Based on our findings, these are important ways organizations can benefit from recruiting conscientious managers and foster ethical leadership:
1. Create Room for Moral Reflection
To develop ethical leadership or decrease unethical behaviors, organizations should devote special attention to getting their managers to reflect deeply on moral issues or ethical dilemmas faced around them (e.g., the need to secure profit versus maintain a moral compass that takes all organizational stakeholders into account). To do so, organizations can organize specialized workshops that offer participants the opportunity to openly discuss day-to-day ethical dilemmas faced in the workplace and help them reflect upon the ethical implications of their decisions as leaders.
2. Provide Sufficient Decision-making Autonomy to Conscientious Managers
It is very crucial to afford conscientious leaders the freedom to make decisions on how their tasks and work is achieved, as this will strengthen the benefits that can be derived from such leaders. Imagine what might happen when a manager knows the right thing to do, but do not have the sufficient discretion to act accordingly. The lack of decision-making autonomy makes it virtually impossible and difficult for such leaders to come across as ethical leaders.
3. Beware of Giving Decision-making Autonomy to Managers Low in Conscientiousness
Despite the importance of giving sufficient autonomy to good managers, our findings also suggest that organizations need to be cautious of the fact that decision-making has no significant influence on the ethical leadership conduct of managers who are low in conscientiousness. These managers are typically unlikely to engage in ethical leadership behaviors because they are less likely to habitually reflect on ethical issues in their day-to-day work life. As our results demonstrate, having high level or less decision-making autonomy has minimal impact on the extent to which they demonstrate ethical leadership. Thus, low leader conscientiousness and high levels of decision-making autonomy together are potentially detrimental since such leaders would have no internal moral checks and balances (i.e., moral reflectiveness) that inhibit unethical conduct, but would have the decision making capacity to potentially engage in unethical leadership behavior.
These insights confirms a psychological theory by Albert Bandura, which suggests that most human behaviors whether good or bad, are determined first by individual personality, followed by the cognitive reflection that accompanies the specific personality trait. Yet, good mangers (e.g., conscientious managers) sometimes do NOT live up to our expectations because although their mind is willing, situation constrains.

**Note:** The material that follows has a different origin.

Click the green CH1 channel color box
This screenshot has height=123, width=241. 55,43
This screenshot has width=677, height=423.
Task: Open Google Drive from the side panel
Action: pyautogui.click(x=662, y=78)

The extent to which conscientious leaders’ moral reflectiveness translates into observable ethical leadership is constrained in a situation where they have little or no discretion or control in terms of their responsibilities and behavioral strategies for fulfilling those responsibilities.
For more details about this study, see: Babalola, M.T., Bligh, M.C., Ogunfowora, B., Guo, L., & Garba, O.A. (2017). The mind is willing, but the situation constrains. Why and when leader conscientiousness relates to ethical leadership. Journal of Business Ethics.